Earthquake effects, as noted by people, are rated using the Modified Mercalli (MM) intensity scale, which ranges from I (imperceptible) up to XII (total destruction).
For the very shallow earthquakes common in many parts of southern Australia, with a focal depth of less than 10km, people who are near the epicentre and on average ground will usually experience the maximum MM intensities in the Table below.
| Magnitude | MM Intensity |
|---|---|
| 1.2 | II |
| 2.0 | III |
| 3.0 | IV |
| 4.0 | V-VI |
| 5.0 | VI-VII |
| 6.0 | VII-VIII |
| 7.0 | VIII-IX |
If the people or buildings are on soft ground such as old river sediments, the MM intensity experienced may be one to two units higher; if on solid rock, it may be one unit lower. The intensity with which the earthquake is felt may also be higher on hilltops.

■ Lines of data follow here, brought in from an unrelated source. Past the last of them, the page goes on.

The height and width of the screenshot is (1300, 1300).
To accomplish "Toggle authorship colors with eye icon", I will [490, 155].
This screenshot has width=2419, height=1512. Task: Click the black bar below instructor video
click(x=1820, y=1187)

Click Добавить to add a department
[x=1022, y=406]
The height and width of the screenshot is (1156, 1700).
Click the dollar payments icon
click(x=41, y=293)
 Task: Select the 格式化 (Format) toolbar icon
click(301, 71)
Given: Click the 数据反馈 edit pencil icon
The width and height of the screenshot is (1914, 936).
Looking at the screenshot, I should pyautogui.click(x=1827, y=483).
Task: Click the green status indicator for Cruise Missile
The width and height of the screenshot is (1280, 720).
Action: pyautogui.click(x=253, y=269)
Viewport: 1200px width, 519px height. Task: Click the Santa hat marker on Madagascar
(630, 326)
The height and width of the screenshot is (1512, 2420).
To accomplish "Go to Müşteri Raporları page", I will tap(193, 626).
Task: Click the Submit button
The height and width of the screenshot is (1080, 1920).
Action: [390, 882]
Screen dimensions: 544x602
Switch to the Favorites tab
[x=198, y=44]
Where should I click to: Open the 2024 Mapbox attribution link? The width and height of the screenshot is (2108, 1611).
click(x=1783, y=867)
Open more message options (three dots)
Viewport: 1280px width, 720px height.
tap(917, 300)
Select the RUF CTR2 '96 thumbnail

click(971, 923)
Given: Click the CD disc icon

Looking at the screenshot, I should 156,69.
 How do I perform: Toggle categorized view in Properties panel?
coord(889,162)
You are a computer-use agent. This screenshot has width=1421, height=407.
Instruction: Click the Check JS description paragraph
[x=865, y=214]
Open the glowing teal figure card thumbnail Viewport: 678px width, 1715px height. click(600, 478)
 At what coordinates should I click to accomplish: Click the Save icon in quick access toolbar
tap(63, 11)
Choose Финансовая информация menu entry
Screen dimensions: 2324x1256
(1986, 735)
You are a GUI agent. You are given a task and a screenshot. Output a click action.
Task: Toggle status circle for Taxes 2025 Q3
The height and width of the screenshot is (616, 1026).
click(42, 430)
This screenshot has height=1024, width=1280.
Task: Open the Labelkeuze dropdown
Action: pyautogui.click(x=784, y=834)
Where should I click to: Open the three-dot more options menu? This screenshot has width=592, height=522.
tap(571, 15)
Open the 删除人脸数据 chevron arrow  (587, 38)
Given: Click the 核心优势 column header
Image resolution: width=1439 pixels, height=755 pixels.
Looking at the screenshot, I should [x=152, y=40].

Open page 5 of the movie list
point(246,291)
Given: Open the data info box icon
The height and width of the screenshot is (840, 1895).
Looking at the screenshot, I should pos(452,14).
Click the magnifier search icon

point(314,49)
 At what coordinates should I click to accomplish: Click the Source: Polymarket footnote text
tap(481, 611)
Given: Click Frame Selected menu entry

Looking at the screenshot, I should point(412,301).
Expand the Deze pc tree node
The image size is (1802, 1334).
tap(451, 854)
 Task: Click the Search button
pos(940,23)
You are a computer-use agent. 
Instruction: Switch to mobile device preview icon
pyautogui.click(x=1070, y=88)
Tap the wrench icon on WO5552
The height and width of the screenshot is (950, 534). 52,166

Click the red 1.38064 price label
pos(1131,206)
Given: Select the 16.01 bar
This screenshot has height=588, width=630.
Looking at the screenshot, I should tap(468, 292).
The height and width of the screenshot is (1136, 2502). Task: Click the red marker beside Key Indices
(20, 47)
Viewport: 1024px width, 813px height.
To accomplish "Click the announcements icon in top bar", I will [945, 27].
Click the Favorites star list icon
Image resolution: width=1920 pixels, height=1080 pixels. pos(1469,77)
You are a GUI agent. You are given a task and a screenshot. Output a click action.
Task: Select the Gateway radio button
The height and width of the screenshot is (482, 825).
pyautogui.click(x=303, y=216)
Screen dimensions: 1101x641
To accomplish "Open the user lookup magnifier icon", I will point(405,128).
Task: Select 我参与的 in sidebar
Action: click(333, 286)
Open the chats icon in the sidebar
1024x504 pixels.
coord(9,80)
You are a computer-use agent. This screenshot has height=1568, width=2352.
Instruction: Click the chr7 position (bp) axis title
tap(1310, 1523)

In Australia, earthquakes with magnitudes of less than 3.5 seldom cause damage, and the smallest magnitude earthquake known to have caused fatalities is the magnitude 5.6 Newcastle earthquake in 1989. However, magnitude 4.0 earthquakes occasionally topple chimneys or result in other damage which could potentially cause injuries or fatalities.
Apart from causing shaking, earthquakes of magnitude 4.0 or greater may also trigger landslides which can cause casualties. The larger the magnitude of the earthquake, the bigger the area over which landslides may occur.
In areas underlain by water-saturated sediments, large earthquakes, usually magnitude 6.0 or greater, may cause liquefaction. The shaking causes the wet sediment to become quicksand and flow. Subsidence from this may cause buildings to topple, and the sediment may erupt at the surface from craters and fountains.
Undersea earthquakes can cause a tsunami, or a series of waves which can cross an ocean and cause extensive damage to coastal regions.
The destruction from strong earthquake shaking can be worsened by fires caused by downed power lines and ruptured gas mains.
Interesting fact: Earthquake vibrations travel very fast, up to 14 kilometres per second. The fastest seismic waves take less than 20 minutes to reach the other side of the earth, a distance of almost 13 000 kilometres!